[Supplied records Boundary: Start]

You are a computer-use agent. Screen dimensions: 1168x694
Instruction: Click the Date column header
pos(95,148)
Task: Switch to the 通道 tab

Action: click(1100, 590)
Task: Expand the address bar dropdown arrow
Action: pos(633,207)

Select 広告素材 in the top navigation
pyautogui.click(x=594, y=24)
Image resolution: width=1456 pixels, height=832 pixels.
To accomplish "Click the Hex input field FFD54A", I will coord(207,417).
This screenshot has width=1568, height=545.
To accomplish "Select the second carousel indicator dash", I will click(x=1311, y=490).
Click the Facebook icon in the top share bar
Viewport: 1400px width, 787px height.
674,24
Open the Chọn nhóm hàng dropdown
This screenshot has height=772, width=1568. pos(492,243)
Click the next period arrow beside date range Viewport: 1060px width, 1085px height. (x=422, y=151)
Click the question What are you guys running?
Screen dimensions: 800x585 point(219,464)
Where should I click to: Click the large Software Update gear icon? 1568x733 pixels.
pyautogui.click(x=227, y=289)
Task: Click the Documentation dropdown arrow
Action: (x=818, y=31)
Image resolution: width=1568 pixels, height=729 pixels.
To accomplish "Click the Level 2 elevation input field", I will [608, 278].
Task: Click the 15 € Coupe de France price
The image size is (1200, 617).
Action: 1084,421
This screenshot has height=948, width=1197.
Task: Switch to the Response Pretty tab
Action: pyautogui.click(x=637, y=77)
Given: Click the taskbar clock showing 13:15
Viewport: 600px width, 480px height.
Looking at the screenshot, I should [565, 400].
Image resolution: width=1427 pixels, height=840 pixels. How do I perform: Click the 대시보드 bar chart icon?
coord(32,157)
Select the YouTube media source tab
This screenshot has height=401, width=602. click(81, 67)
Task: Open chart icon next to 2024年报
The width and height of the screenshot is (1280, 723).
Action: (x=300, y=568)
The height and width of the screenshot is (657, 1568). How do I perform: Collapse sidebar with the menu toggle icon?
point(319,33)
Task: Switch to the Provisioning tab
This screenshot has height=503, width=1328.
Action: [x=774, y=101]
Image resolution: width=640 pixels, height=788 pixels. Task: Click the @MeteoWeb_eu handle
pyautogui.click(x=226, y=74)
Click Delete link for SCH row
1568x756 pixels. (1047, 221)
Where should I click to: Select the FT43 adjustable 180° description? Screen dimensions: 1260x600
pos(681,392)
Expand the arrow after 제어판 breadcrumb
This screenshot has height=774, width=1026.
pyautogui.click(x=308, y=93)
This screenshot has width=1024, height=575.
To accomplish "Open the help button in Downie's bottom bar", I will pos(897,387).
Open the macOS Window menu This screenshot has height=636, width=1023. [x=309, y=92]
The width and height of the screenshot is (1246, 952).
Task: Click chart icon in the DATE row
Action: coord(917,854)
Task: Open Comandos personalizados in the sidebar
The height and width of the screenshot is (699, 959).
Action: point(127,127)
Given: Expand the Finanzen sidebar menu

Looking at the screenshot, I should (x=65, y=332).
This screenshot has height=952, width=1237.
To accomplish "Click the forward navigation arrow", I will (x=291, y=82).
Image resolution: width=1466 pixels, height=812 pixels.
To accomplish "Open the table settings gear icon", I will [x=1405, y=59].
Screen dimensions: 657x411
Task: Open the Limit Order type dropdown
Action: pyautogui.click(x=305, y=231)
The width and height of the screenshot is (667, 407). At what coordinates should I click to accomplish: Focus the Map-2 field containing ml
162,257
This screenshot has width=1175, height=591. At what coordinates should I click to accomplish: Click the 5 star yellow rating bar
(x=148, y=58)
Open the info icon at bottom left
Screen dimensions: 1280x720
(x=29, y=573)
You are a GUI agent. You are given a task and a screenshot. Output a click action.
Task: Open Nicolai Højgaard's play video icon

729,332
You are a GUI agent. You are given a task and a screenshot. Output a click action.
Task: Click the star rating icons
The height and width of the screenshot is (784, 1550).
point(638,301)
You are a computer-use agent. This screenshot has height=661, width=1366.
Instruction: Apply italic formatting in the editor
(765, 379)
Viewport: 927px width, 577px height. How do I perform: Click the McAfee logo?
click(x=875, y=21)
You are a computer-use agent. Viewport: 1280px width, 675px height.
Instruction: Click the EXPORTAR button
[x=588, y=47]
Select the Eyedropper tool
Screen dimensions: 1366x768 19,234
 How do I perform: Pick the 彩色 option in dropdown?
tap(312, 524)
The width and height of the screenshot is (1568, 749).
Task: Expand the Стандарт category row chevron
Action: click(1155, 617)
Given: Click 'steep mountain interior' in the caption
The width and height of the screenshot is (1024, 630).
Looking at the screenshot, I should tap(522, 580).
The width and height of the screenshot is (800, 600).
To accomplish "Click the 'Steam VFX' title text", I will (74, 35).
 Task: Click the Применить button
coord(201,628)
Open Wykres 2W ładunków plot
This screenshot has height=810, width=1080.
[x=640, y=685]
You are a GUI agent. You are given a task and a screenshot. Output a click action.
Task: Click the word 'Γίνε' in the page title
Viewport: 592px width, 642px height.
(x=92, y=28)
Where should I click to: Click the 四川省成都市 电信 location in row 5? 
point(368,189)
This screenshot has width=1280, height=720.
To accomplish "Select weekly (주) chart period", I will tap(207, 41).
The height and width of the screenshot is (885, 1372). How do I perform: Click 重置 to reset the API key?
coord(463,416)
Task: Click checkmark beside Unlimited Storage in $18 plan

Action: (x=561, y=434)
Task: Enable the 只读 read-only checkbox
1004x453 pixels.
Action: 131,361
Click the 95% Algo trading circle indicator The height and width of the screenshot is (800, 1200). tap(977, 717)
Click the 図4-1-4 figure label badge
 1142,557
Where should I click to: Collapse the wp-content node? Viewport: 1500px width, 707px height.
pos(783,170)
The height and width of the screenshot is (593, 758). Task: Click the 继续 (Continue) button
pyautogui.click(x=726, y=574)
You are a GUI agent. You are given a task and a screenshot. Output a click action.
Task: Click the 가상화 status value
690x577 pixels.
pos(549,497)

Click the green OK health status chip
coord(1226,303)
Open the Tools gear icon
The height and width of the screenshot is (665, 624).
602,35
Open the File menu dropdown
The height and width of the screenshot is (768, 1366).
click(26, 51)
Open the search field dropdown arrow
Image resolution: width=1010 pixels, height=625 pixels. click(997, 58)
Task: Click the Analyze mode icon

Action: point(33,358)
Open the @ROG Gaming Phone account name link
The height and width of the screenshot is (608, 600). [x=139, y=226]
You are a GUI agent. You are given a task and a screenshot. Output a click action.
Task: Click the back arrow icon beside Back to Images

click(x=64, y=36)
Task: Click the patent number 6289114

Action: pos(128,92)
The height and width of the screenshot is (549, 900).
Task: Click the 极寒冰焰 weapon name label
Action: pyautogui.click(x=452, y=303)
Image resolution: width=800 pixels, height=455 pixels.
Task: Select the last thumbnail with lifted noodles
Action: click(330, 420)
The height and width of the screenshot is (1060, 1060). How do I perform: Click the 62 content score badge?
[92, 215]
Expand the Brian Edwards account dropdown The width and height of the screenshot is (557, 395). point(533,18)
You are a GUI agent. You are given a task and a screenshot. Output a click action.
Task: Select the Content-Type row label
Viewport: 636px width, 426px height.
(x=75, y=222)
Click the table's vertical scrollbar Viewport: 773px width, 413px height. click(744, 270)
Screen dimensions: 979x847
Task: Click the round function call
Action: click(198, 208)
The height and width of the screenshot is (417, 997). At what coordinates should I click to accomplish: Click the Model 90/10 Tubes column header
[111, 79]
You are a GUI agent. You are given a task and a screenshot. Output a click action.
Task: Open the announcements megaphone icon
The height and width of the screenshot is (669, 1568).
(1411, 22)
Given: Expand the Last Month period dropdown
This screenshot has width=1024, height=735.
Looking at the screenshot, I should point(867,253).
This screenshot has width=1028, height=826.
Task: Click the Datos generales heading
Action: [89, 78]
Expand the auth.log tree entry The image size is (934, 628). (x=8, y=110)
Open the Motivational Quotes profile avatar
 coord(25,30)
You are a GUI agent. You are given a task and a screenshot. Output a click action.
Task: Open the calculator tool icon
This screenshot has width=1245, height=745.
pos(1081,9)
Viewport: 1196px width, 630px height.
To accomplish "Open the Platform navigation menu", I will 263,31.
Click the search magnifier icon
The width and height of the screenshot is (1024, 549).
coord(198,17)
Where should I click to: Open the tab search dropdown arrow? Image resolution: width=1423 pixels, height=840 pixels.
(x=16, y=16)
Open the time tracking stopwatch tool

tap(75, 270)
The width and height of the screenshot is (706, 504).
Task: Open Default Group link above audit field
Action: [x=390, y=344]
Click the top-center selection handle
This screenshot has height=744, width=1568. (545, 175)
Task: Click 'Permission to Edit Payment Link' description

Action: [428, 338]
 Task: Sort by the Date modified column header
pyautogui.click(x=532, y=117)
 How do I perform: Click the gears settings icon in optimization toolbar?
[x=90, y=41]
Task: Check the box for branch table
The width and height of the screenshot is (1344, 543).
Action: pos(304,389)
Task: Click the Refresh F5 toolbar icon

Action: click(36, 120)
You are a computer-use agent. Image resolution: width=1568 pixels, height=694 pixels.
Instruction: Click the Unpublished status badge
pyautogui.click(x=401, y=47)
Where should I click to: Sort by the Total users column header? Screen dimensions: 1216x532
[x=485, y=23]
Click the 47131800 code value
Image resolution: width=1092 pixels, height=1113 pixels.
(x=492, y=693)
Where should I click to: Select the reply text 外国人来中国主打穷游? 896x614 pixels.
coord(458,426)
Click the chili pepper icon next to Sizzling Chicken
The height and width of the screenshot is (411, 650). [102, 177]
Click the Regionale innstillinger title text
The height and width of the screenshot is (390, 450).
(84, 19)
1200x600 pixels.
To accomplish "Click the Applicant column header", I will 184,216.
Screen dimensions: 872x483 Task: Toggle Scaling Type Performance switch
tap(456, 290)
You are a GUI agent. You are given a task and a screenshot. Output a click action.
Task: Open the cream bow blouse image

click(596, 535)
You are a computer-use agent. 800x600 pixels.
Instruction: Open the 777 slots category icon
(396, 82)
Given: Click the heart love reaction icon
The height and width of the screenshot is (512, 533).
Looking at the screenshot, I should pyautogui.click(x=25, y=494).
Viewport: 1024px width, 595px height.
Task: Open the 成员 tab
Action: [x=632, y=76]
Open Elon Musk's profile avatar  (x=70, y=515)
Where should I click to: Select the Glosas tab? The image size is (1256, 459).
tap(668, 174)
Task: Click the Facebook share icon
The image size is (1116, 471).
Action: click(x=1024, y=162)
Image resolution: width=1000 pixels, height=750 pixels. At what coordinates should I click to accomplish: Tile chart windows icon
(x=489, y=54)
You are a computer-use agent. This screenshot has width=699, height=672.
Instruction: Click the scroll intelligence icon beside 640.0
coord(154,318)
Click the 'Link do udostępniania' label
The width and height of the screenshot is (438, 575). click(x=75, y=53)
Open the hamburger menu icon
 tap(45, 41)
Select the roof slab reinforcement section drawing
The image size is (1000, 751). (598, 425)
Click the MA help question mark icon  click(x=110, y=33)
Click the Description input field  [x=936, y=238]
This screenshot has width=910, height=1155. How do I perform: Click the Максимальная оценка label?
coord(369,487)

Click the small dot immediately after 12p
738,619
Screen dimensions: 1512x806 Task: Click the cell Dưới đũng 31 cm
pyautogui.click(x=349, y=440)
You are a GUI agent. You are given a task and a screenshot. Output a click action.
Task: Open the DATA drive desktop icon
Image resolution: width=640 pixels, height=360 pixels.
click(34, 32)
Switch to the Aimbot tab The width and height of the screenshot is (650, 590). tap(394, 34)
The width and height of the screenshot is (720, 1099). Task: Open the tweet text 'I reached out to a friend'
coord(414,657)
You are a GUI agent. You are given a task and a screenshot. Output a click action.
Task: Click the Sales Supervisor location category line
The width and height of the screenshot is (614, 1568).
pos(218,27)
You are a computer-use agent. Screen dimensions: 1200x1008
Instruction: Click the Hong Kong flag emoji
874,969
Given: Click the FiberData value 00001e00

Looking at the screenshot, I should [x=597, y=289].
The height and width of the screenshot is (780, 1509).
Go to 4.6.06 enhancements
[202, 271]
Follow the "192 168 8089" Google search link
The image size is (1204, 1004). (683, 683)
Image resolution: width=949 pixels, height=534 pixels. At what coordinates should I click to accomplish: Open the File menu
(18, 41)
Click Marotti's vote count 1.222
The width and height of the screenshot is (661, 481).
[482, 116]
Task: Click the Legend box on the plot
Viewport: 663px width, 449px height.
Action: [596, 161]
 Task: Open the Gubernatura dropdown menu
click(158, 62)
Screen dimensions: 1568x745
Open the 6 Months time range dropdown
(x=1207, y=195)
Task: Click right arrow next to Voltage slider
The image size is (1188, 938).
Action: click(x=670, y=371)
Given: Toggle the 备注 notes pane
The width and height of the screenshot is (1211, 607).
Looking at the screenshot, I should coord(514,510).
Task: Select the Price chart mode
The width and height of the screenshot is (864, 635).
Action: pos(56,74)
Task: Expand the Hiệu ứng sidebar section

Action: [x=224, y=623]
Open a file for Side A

[Supplied records Boundary: End]

Task objective: Look through the entries and find each line that has the string "period". Copy those lines.

Solution to the problem:
Click the next period arrow beside date range Viewport: 1060px width, 1085px height. (x=422, y=151)
To accomplish "Select weekly (주) chart period", I will tap(207, 41).
Given: Expand the Last Month period dropdown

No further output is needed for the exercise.